The Ceylon Electricity Board (also abbreviated as CEB), is the largest electricity company in Sri Lanka, a body corporate established under Act of Parliament no. 17 of 1969. With a market share of nearly 100%, it controls all major functions of electricity generation, transmission, distribution and retailing in Sri Lanka. It is one of the only two on-grid electricity companies in the country; the other being Lanka Electricity Company (LECO). The company earned approximately LKR 204.7 billion in 2014, with a total of nearly 5.42 million consumer accounts.
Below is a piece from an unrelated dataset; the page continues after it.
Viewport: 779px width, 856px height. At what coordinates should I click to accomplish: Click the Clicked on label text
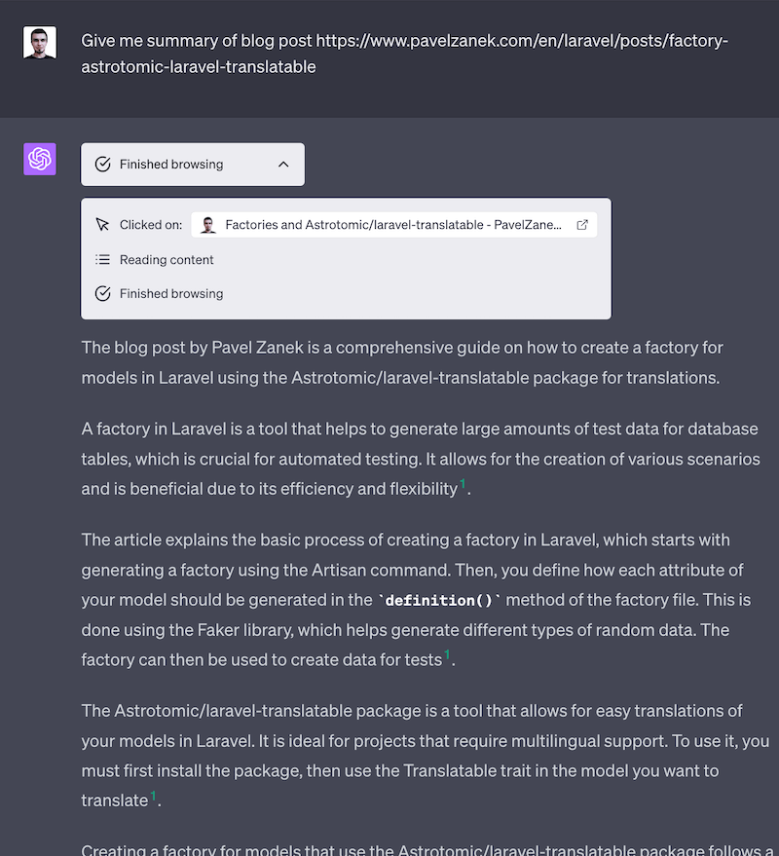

Established in 1969, (before 1969, it was a government department: Department of Government Electrical Undertakings — DGEU) the company now has a total installed capacity of 3,932 MW of which approximately 2,115 MW is from thermal energy, and 1,817 MW is from hydroelectricity and Wind. Due to low wind resource, rough terrain and poor road conditions in Sri Lanka, CEB owns only one 3 MW wind farm in Hambantota, known as the Hambantota Wind Farm. The farm consists of five turbines, measuring 600 KW each. However 128 MW of Wind power plants owned by private sector (IPP) are already connected to CEB's National Grid. CEB also manages hydroelectric dams such as the Victoria Dam, and the Norocholai Coal Power Station.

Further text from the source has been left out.